Tuesday, October 19, 2010

Details Details Details

My 50th Anniversary Sweater got interrupted many times and seemed to take ages to knit. But as I look back at my blog posts, I see it was August 12th I was knitting the sleeves. Two months in the grand scheme of knitting, only seems long.

But done and almost dry from blocking, I love it. Here are the details.

Elizabeth Zimmermann's 50th Anniversary Cardigan.

Yarn - Alpaquita. Peruvian Alpaca purchased at the KW Knitters Fair, Sept 2008. Only two years on the shelf! Although, all the garments this vendor had on display were beautifully knit with no snagged, split stitches I found the yarn to be ornery. It split easily and shows every messy stitch. I am counting on blocking and gravity to fix my sloppy knitting.

Needles- After much trial and disappointment of sleeve beginnings I settled on 4mm.
The ball band gave no suggested needle size, but to me the yarn looked best at about a DK gauge. With the 4mm needles, I achieved about 24 stitches over 4 inches.

Method - This sweater is knit in the round and later steeked. I knit the sleeves first , then started the body. Once the body and sleeves were joined, I knit for about 4 inches before starting the yoke pattern. Being short, I prefer patterned yokes that start higher up the chest. Following EZ's guiding light, I learned that the yoke depth is about 1/4 of the sweater circumference. For me that meant 10 inches.

Relating that 10 inch bit of information to my gauge and then to the yoke chart, I realized I could remove some of the chart rows and fit the yoke into a shorter space, thus starting it further up the chest for the look I wanted. Thank you Elizabeth.

The most pleasing part of this yoke pattern - for me - was the reverse nature of the colouring. Most often, it seems, in yoke-patterned sweaters, the main colour remains the same as you near the neck, while the pattern colours change. This chart does the opposite. The pattern remains the same, while the background colour changes.
I chose the off white - the lightest of my colours - for the pattern work and you can see the background colour change from the darker body colour through a mid brown, and finally to a lighter beige. Bordered by my choice of red for the 'optional' colour row at the beginning of the chart. We're talking art here, people!
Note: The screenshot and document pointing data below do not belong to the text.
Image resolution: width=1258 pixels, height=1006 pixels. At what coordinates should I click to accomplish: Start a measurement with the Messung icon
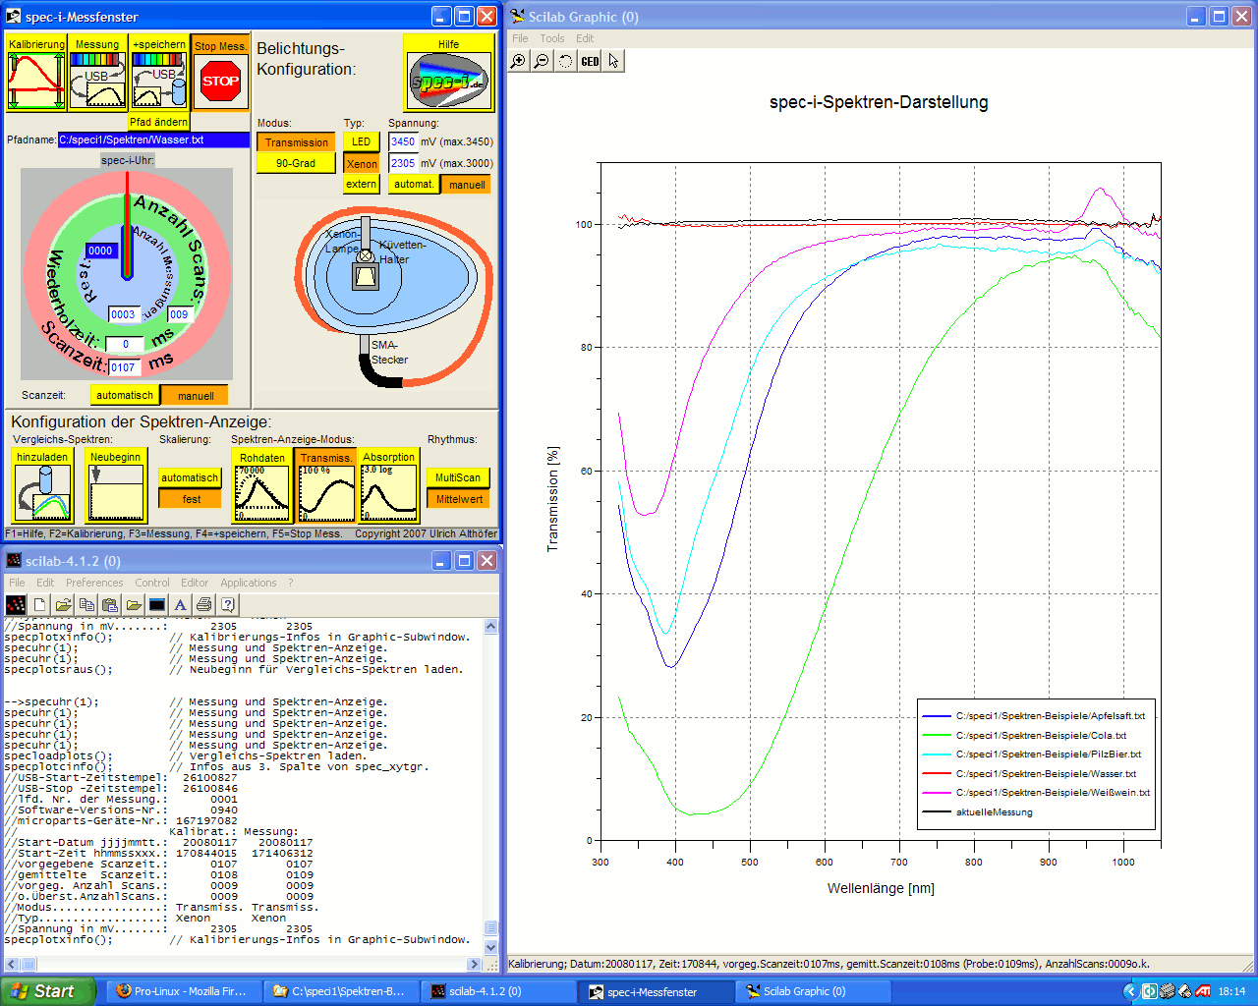(x=97, y=81)
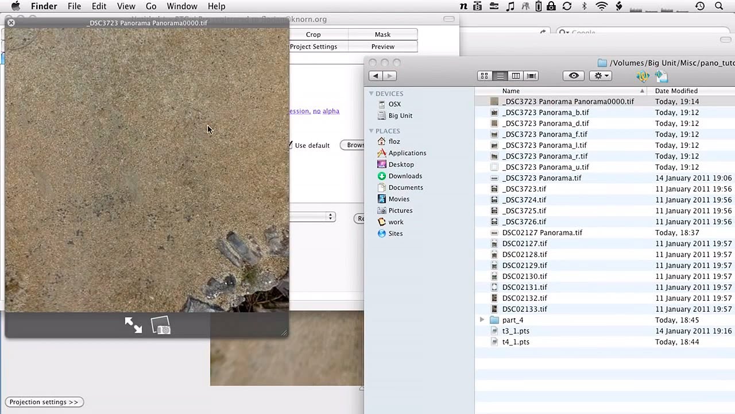Collapse the PLACES sidebar section
This screenshot has width=735, height=414.
[372, 131]
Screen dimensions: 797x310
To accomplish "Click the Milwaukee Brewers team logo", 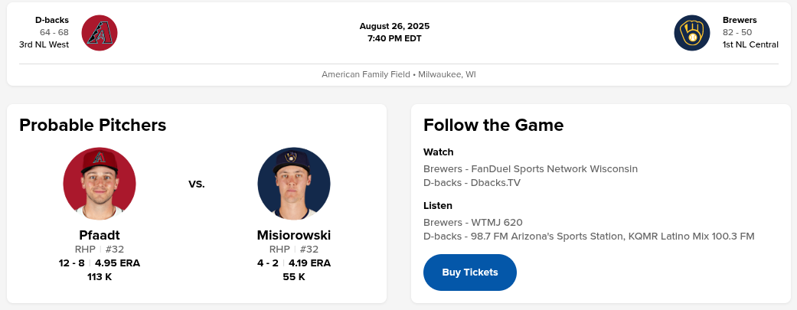I will [692, 33].
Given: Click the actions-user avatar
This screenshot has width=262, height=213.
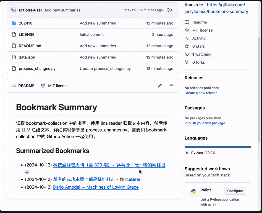Looking at the screenshot, I should coord(14,10).
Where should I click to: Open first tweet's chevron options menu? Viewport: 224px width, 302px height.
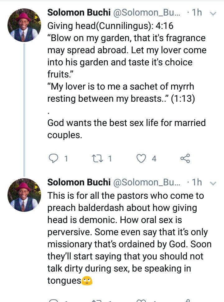tap(213, 14)
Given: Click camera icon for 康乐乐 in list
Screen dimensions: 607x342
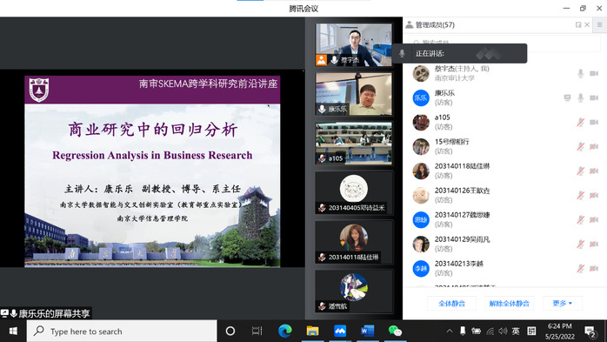Looking at the screenshot, I should (594, 97).
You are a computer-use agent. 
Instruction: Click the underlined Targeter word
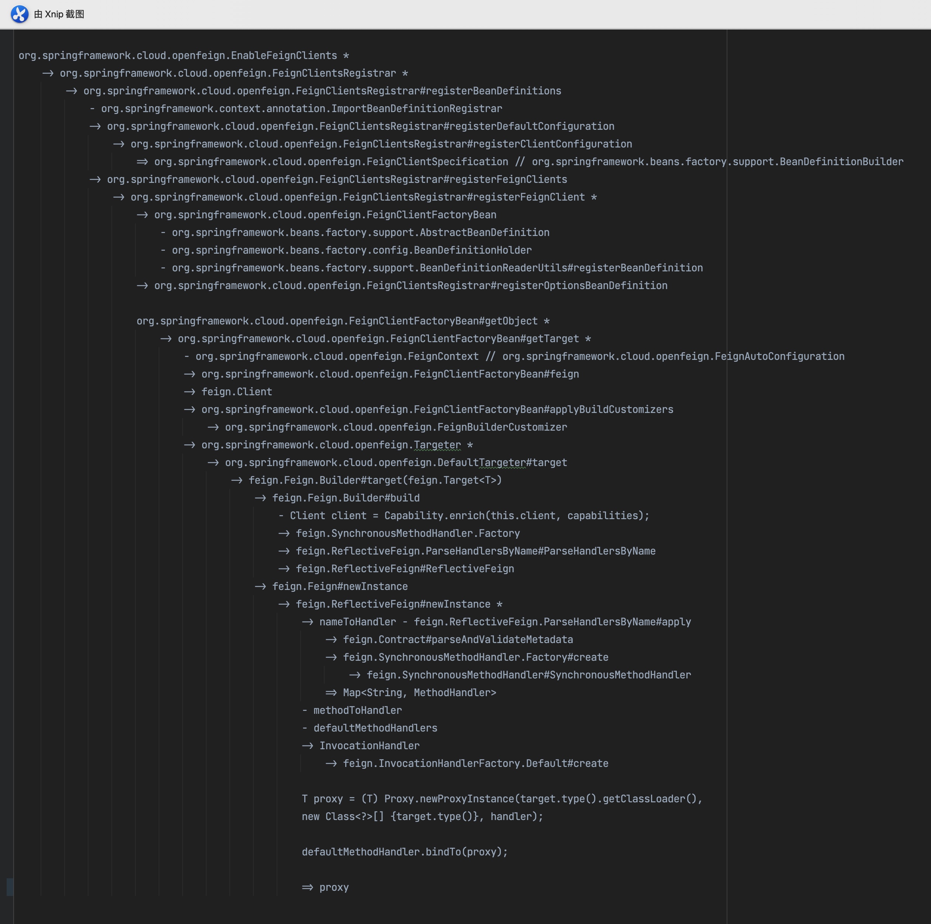pos(437,445)

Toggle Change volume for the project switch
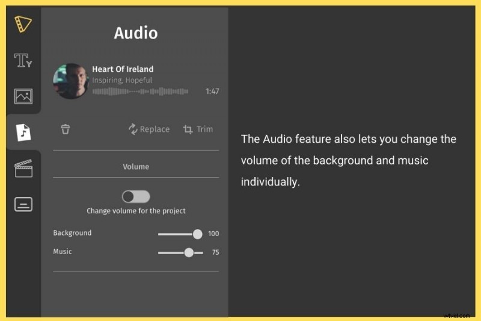136,196
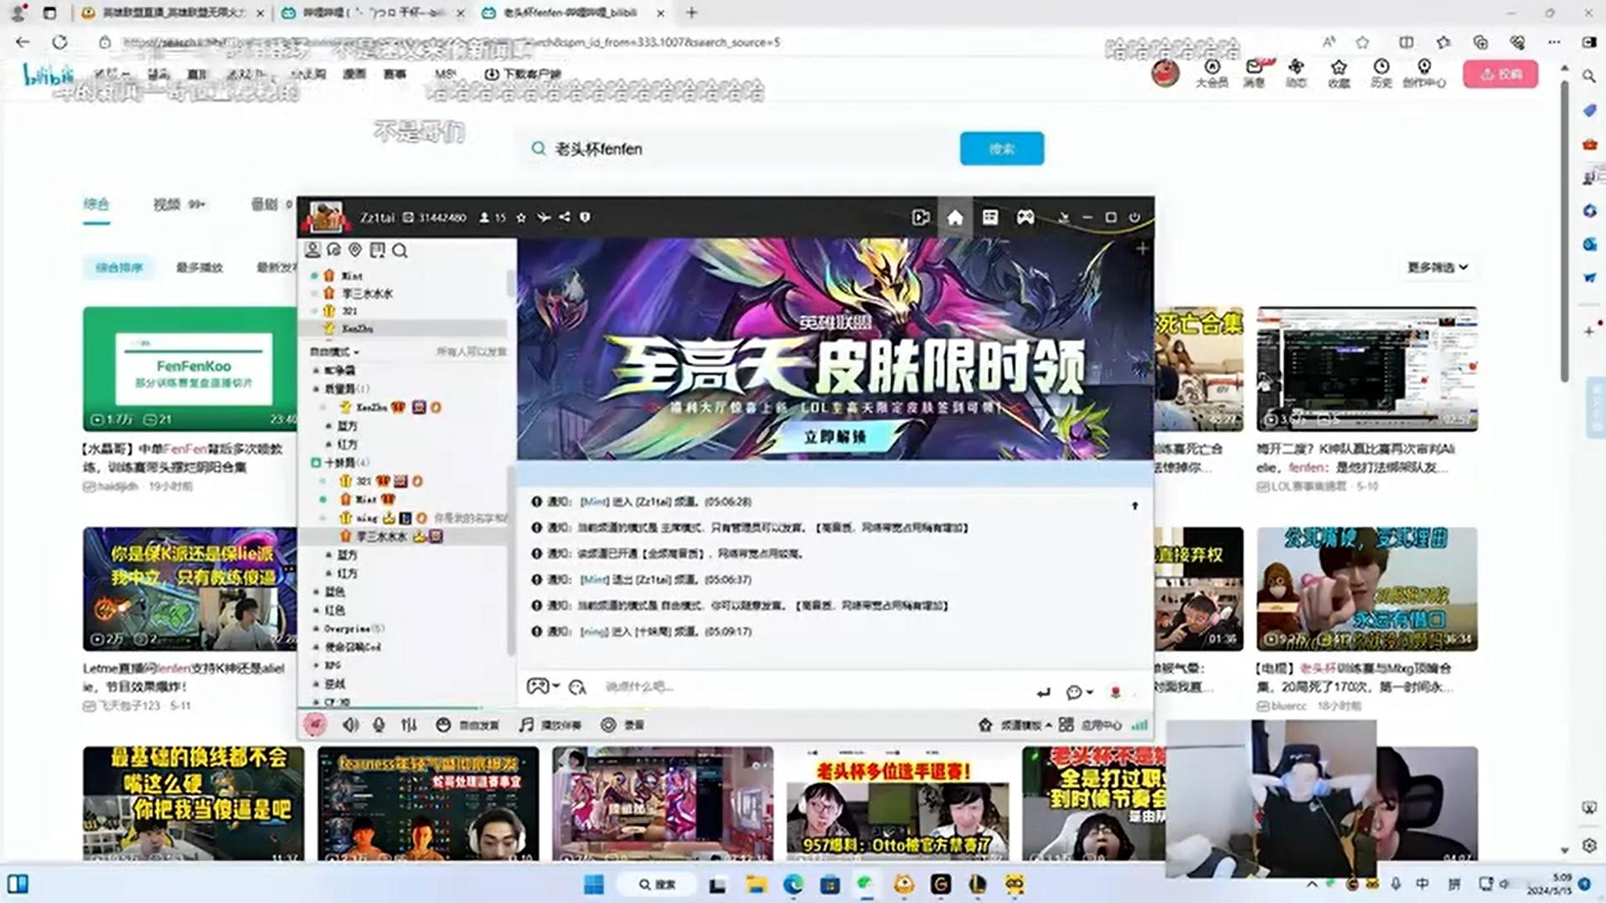This screenshot has height=903, width=1606.
Task: Toggle the microphone icon in YY bottom bar
Action: point(379,725)
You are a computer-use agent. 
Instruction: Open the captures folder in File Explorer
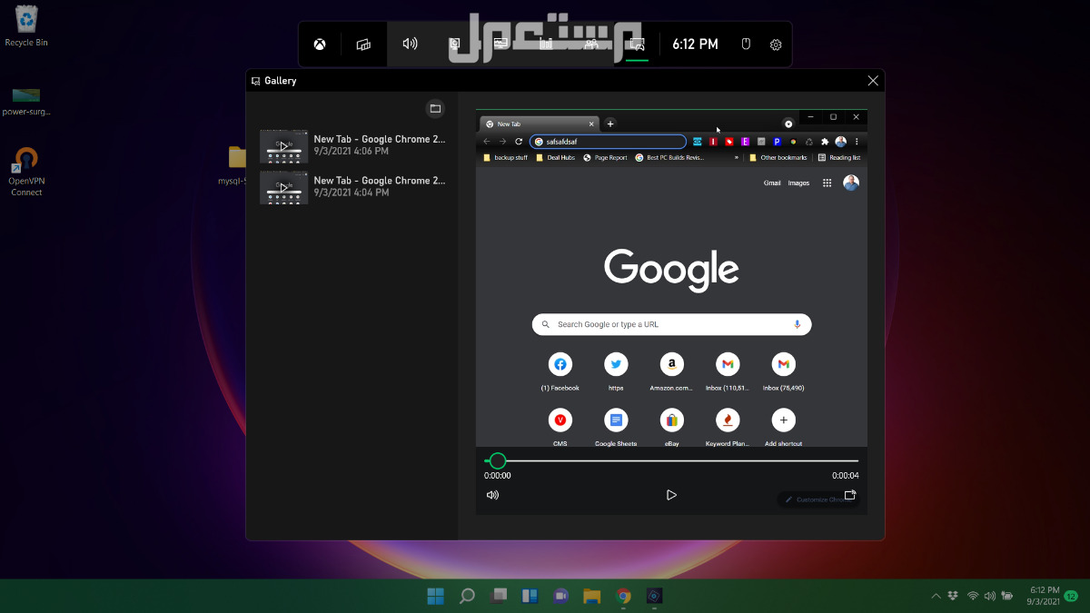[435, 109]
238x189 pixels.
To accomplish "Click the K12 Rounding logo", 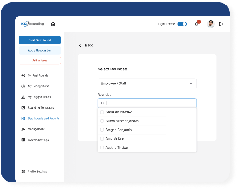I will (x=33, y=24).
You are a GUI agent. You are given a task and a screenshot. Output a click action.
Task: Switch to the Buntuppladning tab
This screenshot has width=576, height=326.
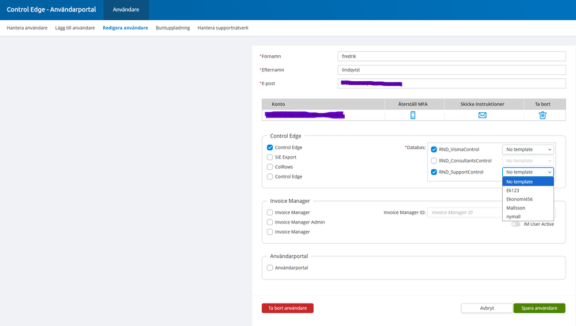172,28
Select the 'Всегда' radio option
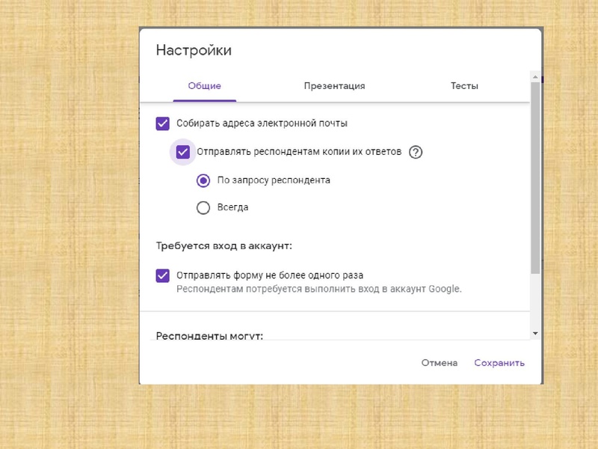Viewport: 598px width, 449px height. pos(202,207)
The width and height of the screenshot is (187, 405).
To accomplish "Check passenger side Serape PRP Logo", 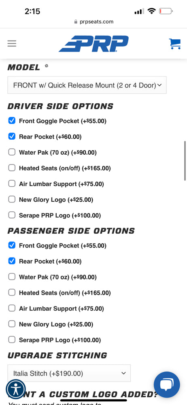I will point(12,340).
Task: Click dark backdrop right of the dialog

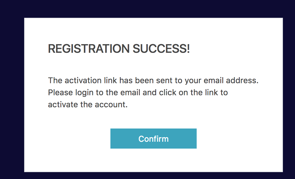Action: click(x=289, y=95)
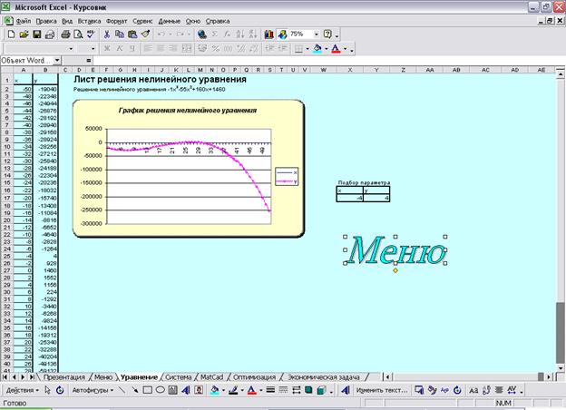
Task: Open the Print Preview icon
Action: (79, 34)
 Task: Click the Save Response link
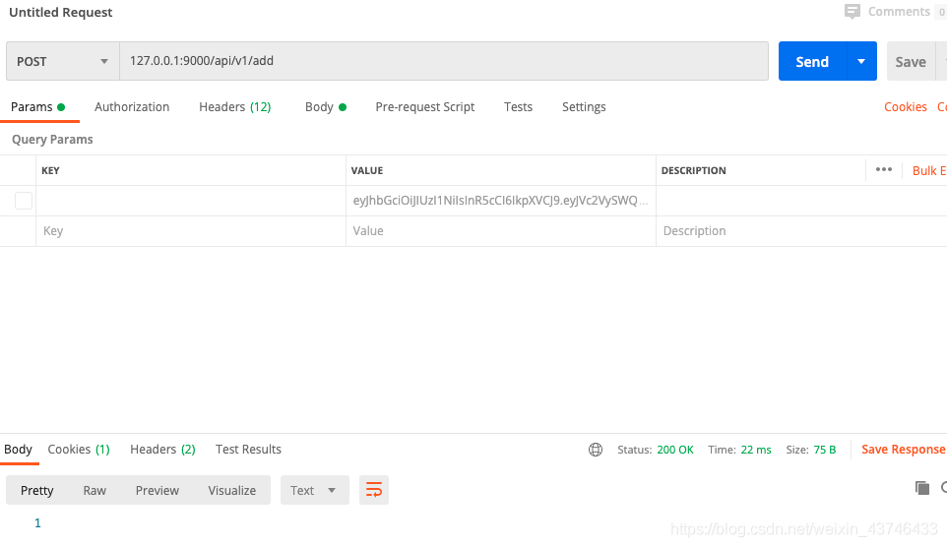[903, 450]
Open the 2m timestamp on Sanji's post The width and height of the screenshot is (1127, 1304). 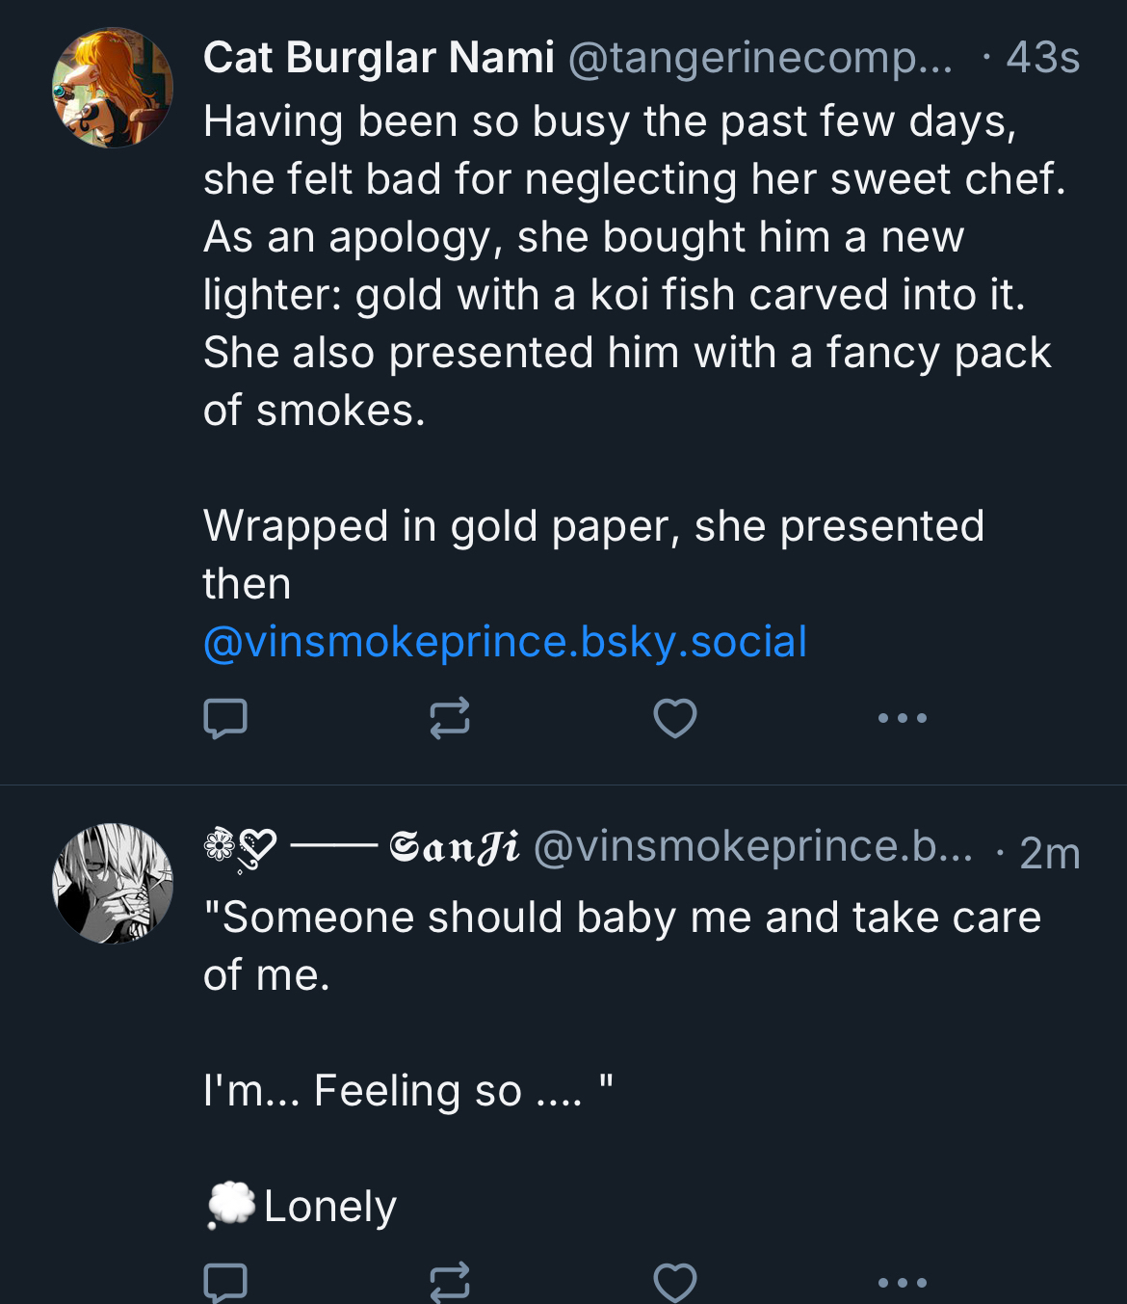coord(1049,853)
The bottom of the sweater and the sleeves are 2 x 2 ribbing for about 2 1/2 inches, but that is the only ribbing. The front edges and neck are bordered with two rows of I-Cord. The first row is the same colour as the body while the second row was done in a lighter tone. I am not sure that was the right choice. Being afraid of my efforts to achieve neat I-Cord trim, I chose the body colour for the first row. Less likely to show blips, but definitely, it turns out, less likely to be seen at all. It shows up nicely around the neck though.

The button holes are invisible. They sit between the two rows of I-Cord and are done by simply not attaching the I-Cord for the distance of two stitches.

Steeking was easy - just one steek running up the centre front. I allowed for the steek by knitting an extra 5 stitches at centre front. At some point in my knitting life, I had heard that seed stitch was a good steek stitch, so seed stitch it was. At cutting time, however, I decided to try a crocheted steek. I REALLY like the crocheted steek - it becomes it's own cut-ends hider -
but would have been much easier to work on stockinet stitch. Next time.

The underarms were grafted. And if you know a knitter that can do this type of sleeve join without a tiny hole at each end I'd like to meet her/him. Not really. I'd rather not. But I followed Deb Gemmell's tip to close those pesky holes with what she calls a 'purse-string' closure. Simply skim the yarn in a circle around the hole and pull tightly. Like closing those little cloth purses some of us had as kids. Dead easy and it looks good.

Lastly, a poor, self-portrait shot. The photographer is fishing. When will that run end? Perhaps better pictures another time.


Vera said...

That looks nice and warm and well done. Looking forward to a better picture! I wish I had half of your talent ☺

Crazy Knitting Fool said...


Laurie said...

Brenda, it looks wonderful! I hope your photographer comes back with a tasty catch...and takes more pictures!

Sandra said...

love the trick for closing up the holes - Deb continues to be a genius...
Love the look of the sweater - just makes me want to make it, and i have the patern - must stash dive for soemthing appropriate...

Joansie said...

It really is gorgeous. It didn't really take you long at all. Thanks for all the tips.

Sel and Poivre said...

What a nice, meaty, detail laden, satisfying FO post!

I am so intrigued with your modifications to the length of the patterning at the yoke! Brilliant!

I do hope your fisherman will oblige us with a few more modeled shots!

Nicki said...

The sweater looks wonderful, I can hardly wait to see it. You're bringing it to knit group right?